**Descrizione dell'esercizio:**
Trascrivi parola per parola il passo della recensione su Tempesta in giugno che comincia con «Quello che i» e prosegue fino a «di Suite Francese.».

**Brano da leggere:**
◇ ◇ ◇ ◇
Tempesta in giugno, un’altra suite
Di Geraldine Meyer
La consapevolezza di essere al lavoro su quello che sarebbe stato il libro più importante. Questo guidò Irène Némirovsky a un continuo lavorio su quella Suite Francese che, nel 2005, incantò una imponente schiera di lettori italiani quando il libro venne pubblicato nel nostro paese. Consapevolezza non solo rispetto all’importanza del testo ma, anche e soprattutto, della inevitabile natura postuma che lo stesso avrebbe avuto. Fu così che nei mesi che precedettero la sua deportazione, la scrittrice continuò a lavorarci, rimaneggiandolo, correggendolo e, in pratica, riscrivendolo. Ma quel maledetto 13 luglio 1942 l’arresto mise fine a quella revisione che si “fermò” a Tempesta in giugno. Cinque dovevano essere i movimenti della suite, Tempesta in giugno era il primo. Forse il più intenso, sicuramente quello che più lucidamente dipinge uno dei momenti più tragici della storia francese e della sua società. Una specie di commedia umana i cui contorni sono i momenti terribili dell’arrivo dei tedeschi a Parigi e il conseguente esodo dalla città.
Quello che i lettori ora possono leggere, grazie ad Adelphi, è proprio la seconda versione del dattiloscritto eseguito dal marito e corretto dalla stessa Némirovsky. Diverso in molte sue componenti dalla versione manoscritta che, anni dopo, la figlia Denise “decifrò” facendolo conoscere. Siamo dunque difronte a qualcosa di inedito la cui lettura non sarà certo superflua nemmeno per i lettori di Suite Francese.
Il brano di una sinfonia, un pezzo di cinema, un vero e proprio affresco con cui la Némirovsky tentò, riuscendo, di disegnare gli archetipi della società francese davanti al disastro. La bravissima Teresa Lussone, ricercatrice e curatrice, insieme a Olivier Philipponnat, sia dell’edizione francese sia di quella italiana, scrive: “Seguendo il modello dell’impersonalità flaubertiana, elimina tutti i commenti del narratore, si eclissa dietro scene raccontate affinché i fatti diano l’impressione di svolgersi sotto gli occhi del lettore.”
◇ ◇ ◇ ◇
**Materiale fornito:**
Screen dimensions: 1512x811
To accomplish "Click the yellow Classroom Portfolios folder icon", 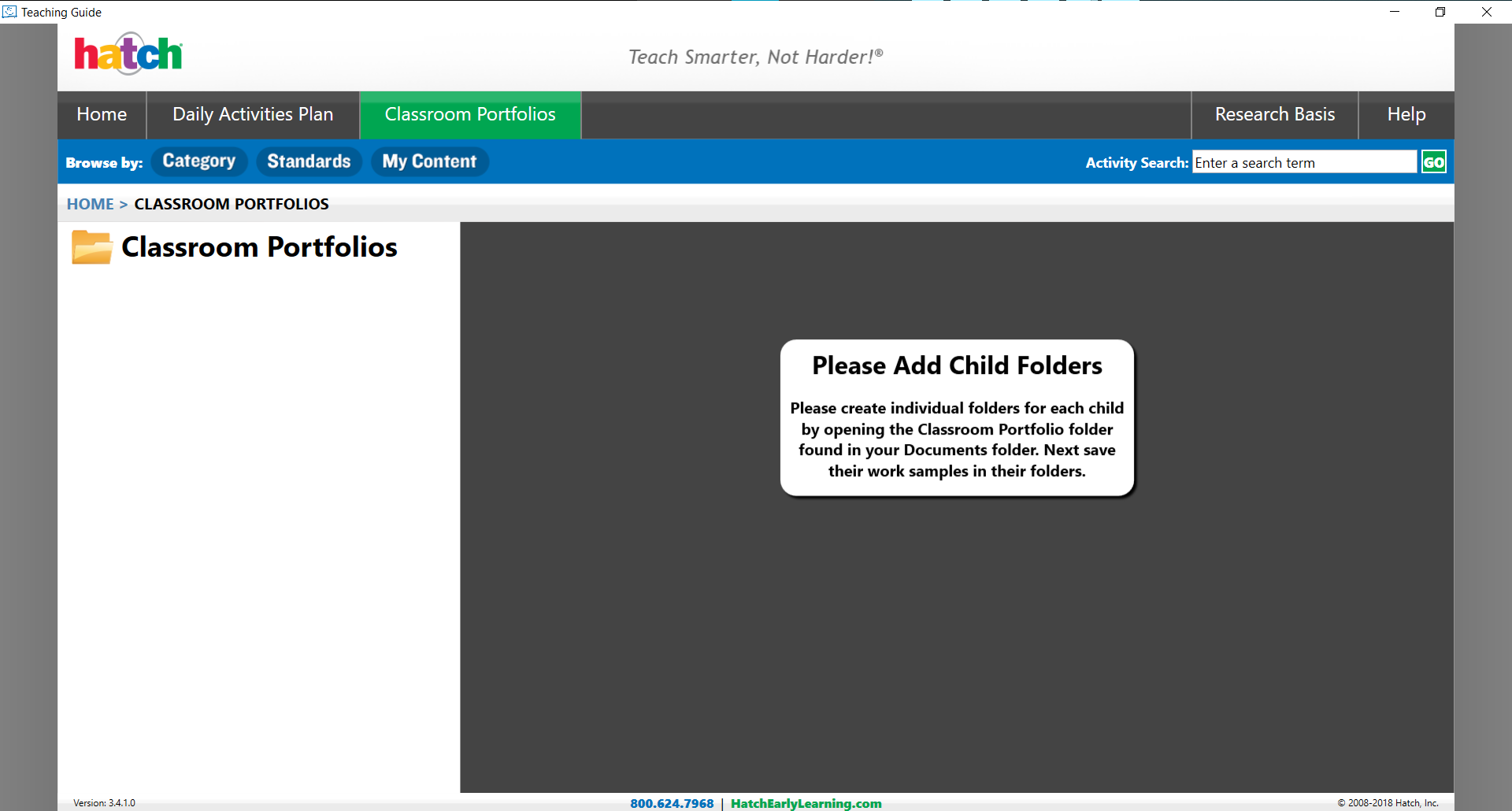I will (x=91, y=247).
◇ ◇ ◇ ◇
**Soluzione:**
Quello che i lettori ora possono leggere, grazie ad Adelphi, è proprio la seconda versione del dattiloscritto eseguito dal marito e corretto dalla stessa Némirovsky. Diverso in molte sue componenti dalla versione manoscritta che, anni dopo, la figlia Denise “decifrò” facendolo conoscere. Siamo dunque difronte a qualcosa di inedito la cui lettura non sarà certo superflua nemmeno per i lettori di Suite Francese.